FIGS. 6 and 7 are longitudinal cross sections through apparatus that are other and further embodiments of the invention.
 Similar or equivalent parts are given the same reference number in all of the figures of the drawings, wherever that is possible. The thickness of various walls and the spacing between certain surfaces are exaggerated whenever necessary for clarity of illustration.

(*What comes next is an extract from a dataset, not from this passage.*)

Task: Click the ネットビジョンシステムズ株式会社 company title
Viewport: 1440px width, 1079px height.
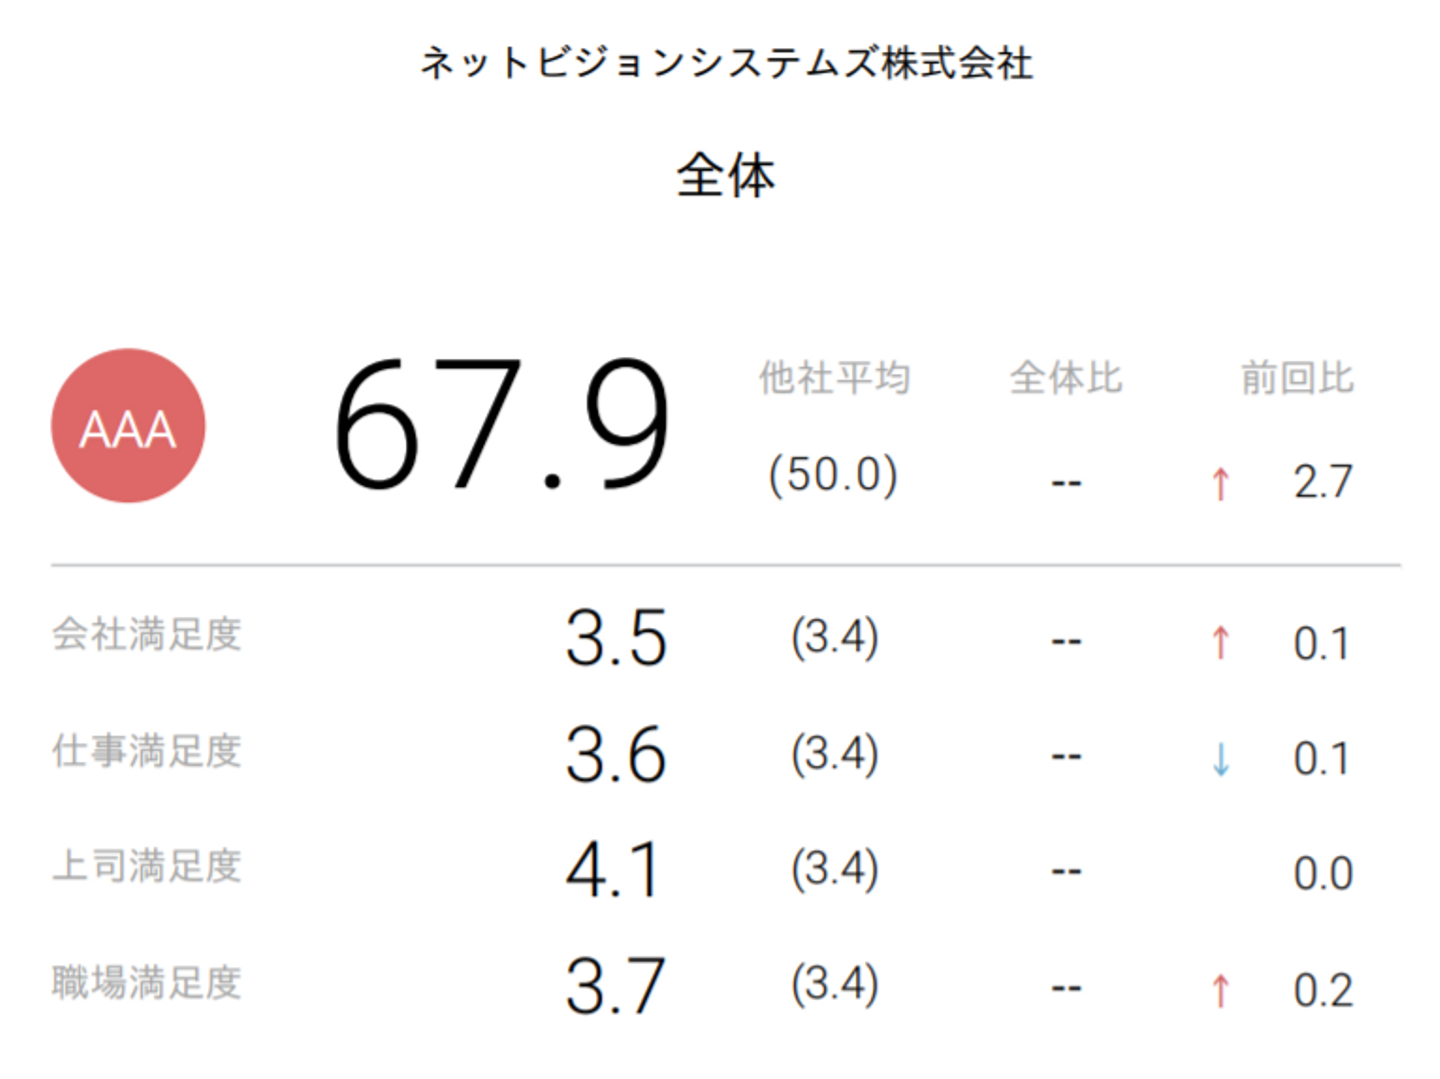Action: click(x=726, y=63)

 A particular apparatus for high shear processing consists of two cylinders mounted one inside the other for rotation relative to one another about a common axis, the cylinders providing an annular processing gap between their opposed inner and outer surfaces. The materials to be processed are fed into the annular space which is of specific, very small dimensions in which the processing that is taking place is independent of volume effects, being constituted instead by the interaction of boundary layers of the materials on the opposed surfaces, with or without an intervening layer that, if present, is too thin for so-called Taylor vortices (see below) to be established. Immediately upon entry of the material or materials into the annular space a very large interfacial contact area is produced which is subject to extreme rates of surface renewal. Unusually high shear rates of very uniform value can be created which, due to the confinement of the material/s in a narrow gap of precise predetermined dimensions, results in the creation of vortices of correspondingly small dimension which drastically enhance mass, heat and momentum transfer. The inherent generation in liquid bodies of very small eddies of minimum size of about 10-20 microns diameter by conventional bulk volume stirring processes was first shown by Dr. A. N. Kolmogoroff, after whom such eddies are named. The eddies that are produced in this apparatus are much smaller than Kolmogoroff vortices and are therefore referred to as sub-Kolmogoroff vortices, while eddies that are much larger than Kolmogoroff vortices are referred to as supra-Kolmogoroff vortices. Such apparatus is described and shown, for example, in my U.S. Pat. No. 5,279,463 (issued Jan. 18, 1994) and U.S. Pat. No. 5,538,191 (issued Jul. 23, 1996), and in my U.S. application Ser. No. 09/802,037, filed Mar. 7, 2001, the disclosures of which are incorporated herein by this reference. In another type of the apparatus described in these disclosures the cylindrical rotor and stator have their longitudinal axes parallel but displaced from one another to provide an annular flow passage that varies in radial dimension about the circumferences of the opposed surfaces. The passage thus comprises a flow path containing a zone in which the passage radial spacing is smaller than in the remainder of the passage to provide a highest-shear processing zone in which free supra-Kolmogoroff eddies are suppressed.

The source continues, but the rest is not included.